Mahkemece; davalının icra takibinden sonra icra takibine konu borcu ödemesi nedeniyle davacının itirazın iptali ve takibin devamı hakkındaki davası hakkında karar verilmesine yer olmadığına, davalının likit nitelikteki alacağa itirazı haksız olduğundan; asıl alacak miktarı olan 3.337,48 TL. üzerinden % 20 icra inkar tazminatının davalıdan alınarak davacıya verilmesine karar verilmiş, hüküm davacı tarafından temyiz edilmiştir.
Uyuşmazlık; aidat ve ilaçlama bedelinden kaynaklı alacağın tahsili amacıyla başlatılan icra takibine vaki itirazın iptaline ilişkindir.
Türk Medeni Kanunu'nun 6. maddesi hükmü uyarınca; kanunda aksine bir hüküm bulunmadıkça, taraflardan her biri hakkını dayandırdığı olguların varlığını ispat etmekle yükümlüdür.

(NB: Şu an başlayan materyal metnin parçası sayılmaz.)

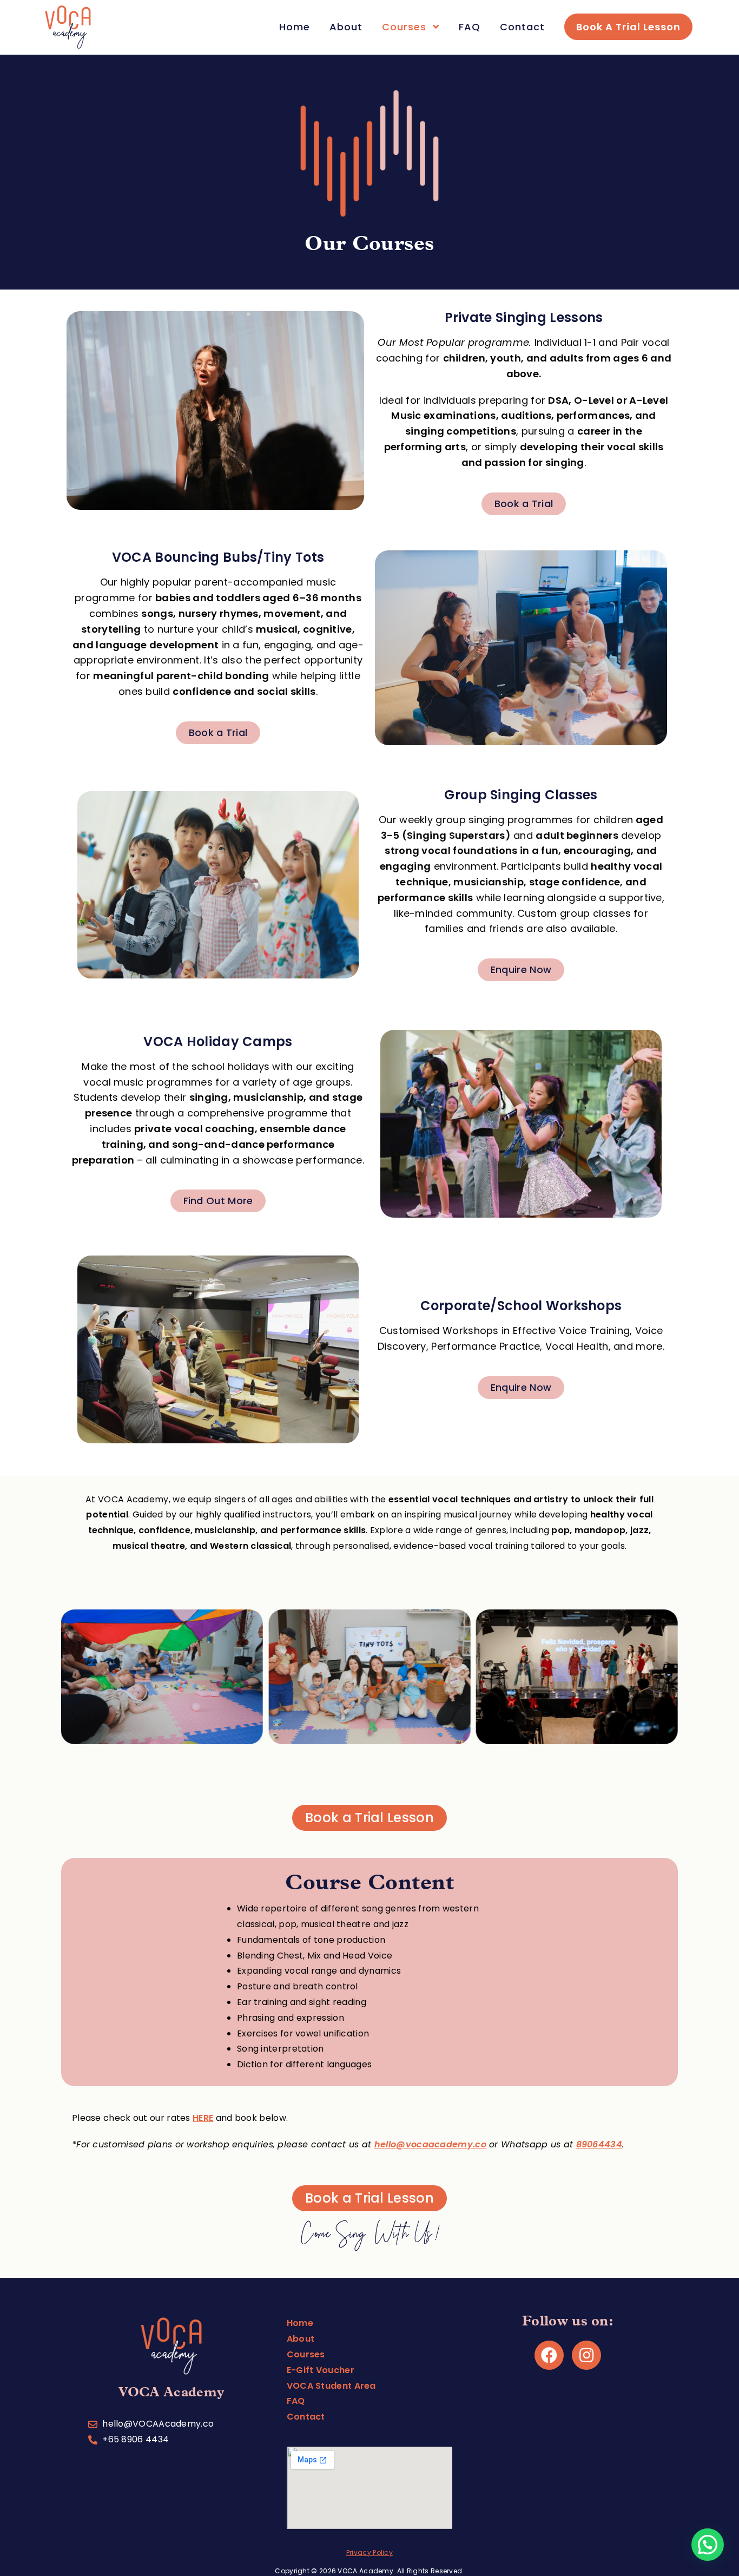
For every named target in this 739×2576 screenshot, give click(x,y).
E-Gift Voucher (320, 2370)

Gerek doktrinde, gerek Yargıtay içtihatlarında kabul edildiği üzere ispat yükü, hayatın olağan akışına aykırı durumu iddia eden ya da savunmada bulunan kimseye düşer. Öte yandan, ileri sürdüğü bir olaydan kendi yararına haklar çıkarmak isteyen kimsenin, iddia ettiği olayı ispatlaması gerekir (HMK madde 190). İspat yükü üzerine düşen taraf, hukuki ilişki gereği iddiasını ancak yazılı delil ile ispat edebilir. Bu yazılı delil, tarafların getirecekleri ve onların imzalarını taşıyan bir belge olmalıdır. Yazılı delille veya yazılı delil başlangıcı yoksa davanın, ikrar (HMK m.188) yemin (HMK m.227) gibi kesin delillerle de ispat edilmesi olanaklıdır.
Bir vakıayı ispat yükü kendisine düşen taraf, o vakıayı başka delillerle ispat edemezse, diğer tarafa yemin teklifinde bulunabilir. Yemin, iddianın ispatı yönünden son başvurulacak bir ispat vasıtasıdır. Hakim, davacının iddiasını, yazılı delillerle ispat edemediği kanaatine vardığı takdirde, davacı tarafa, dava dilekçesinde dayandığı yemin delilini de resen hatırlatmalıdır. Aksi halde, davacının tüm delilleri toplanıp, değerlendirilmemiş olur.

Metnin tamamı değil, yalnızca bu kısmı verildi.